Murielle a plissé les yeux, un moment. Elle continuait de frotter le vase bleu. Son préféré, celui sur lequel apparaissent des roses jaunes et rouges. Elle a gardé le silence jusqu’à ce que le récipient commence à briller sous la lumière du jour. Puis elle l’a déposé sur la table en plongeant ses yeux sévères dans ceux d’Amandine. « Que je te prenne à entrer là, Didie ! » a-t-elle répliqué d’une voix rauque et inhabituelle. « Et tu repars sur-le-champ en ville ! Compris ? » Elle lui a lancé un morceau de coton. « Prends le vase rouge et nettoie-le. Toute trace de poussière doit disparaître. » En rechignant, Amandine a pris et le linge et le vase. « Ce n’est pas juste, Mamie ! Tu n’as pas le droit. Cette maison ne t’appartient pas… » Murielle frottait un gros vase décoré de roses argentées. « Tu ne dois pas y aller.

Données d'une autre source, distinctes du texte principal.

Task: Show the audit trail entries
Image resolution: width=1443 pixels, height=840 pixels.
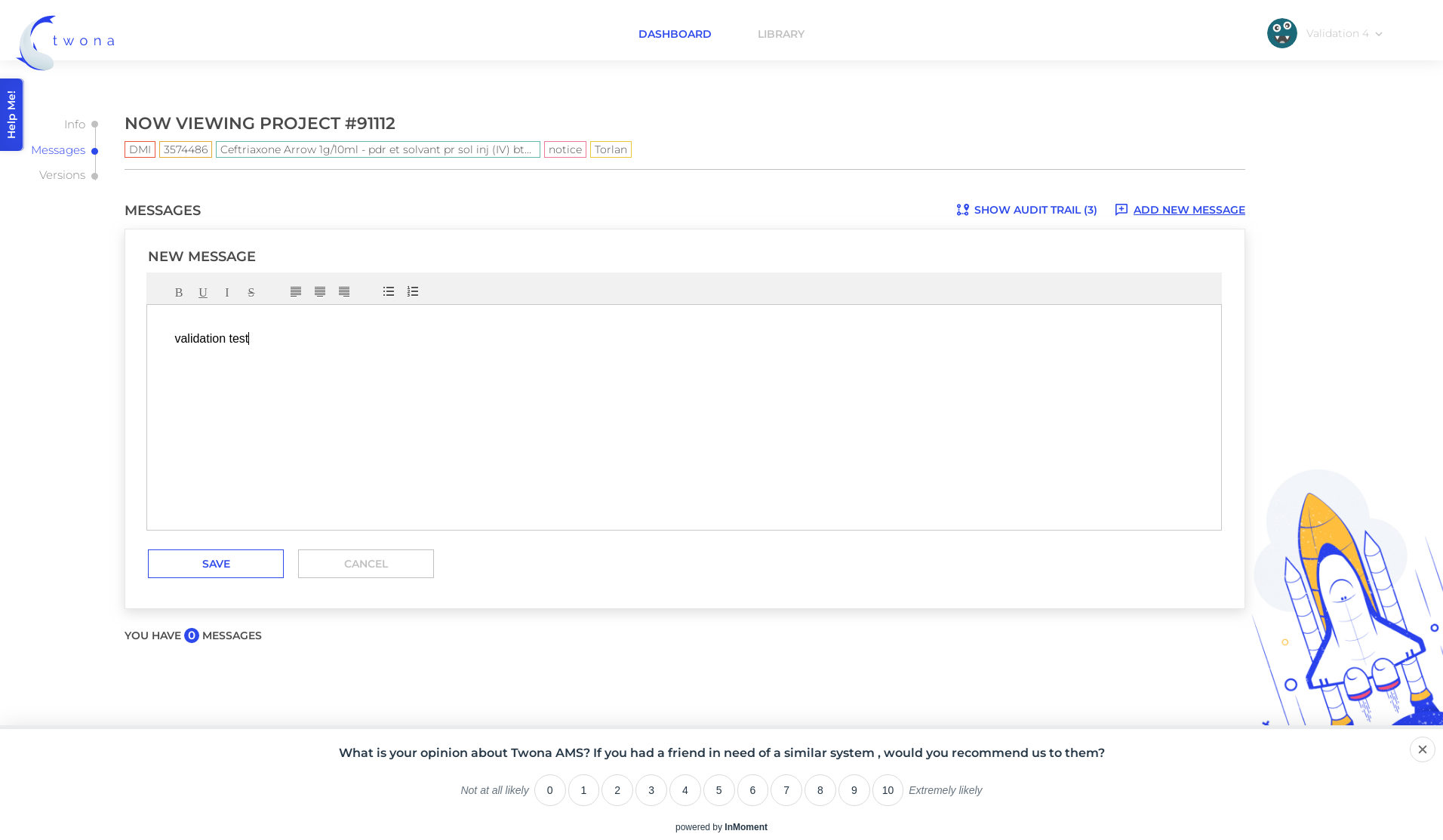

C’est tout. » Elle a ensuite déposé le récipient sur la table et en a pris un autre, plus petit, en verre noir, qu’elle a essuyé avec une grande douceur, comme si elle manipulait un précieux trésor. Avec une voix plus chaleureuse, elle a ajouté : « Je te prie de m’obéir, Amandine, car c’est ta vie qui est en jeu… » Ses yeux se sont adoucis et sa main lui a ébouriffé les cheveux. 

Ce changement soudain d’attitude a bouleversé Amandine. Elle a peut-être peur pour moi…

Elle s’est détestée, car à aucun moment elle ne voulait la contrarier. Six ans plus tôt, Murielle l’a accueillie à bras ouverts quand elle s’est réfugiée chez elle. Elle s’est même rangée de son côté, et non du côté de sa cinglée de mère. Toutes les trois se sont entendues pour qu’elle vive chez Murielle, le temps que Sarah passe à travers sa cure de désintoxication et qu’elle reprenne sa vie en main. Amandine avait huit ans, à l’époque.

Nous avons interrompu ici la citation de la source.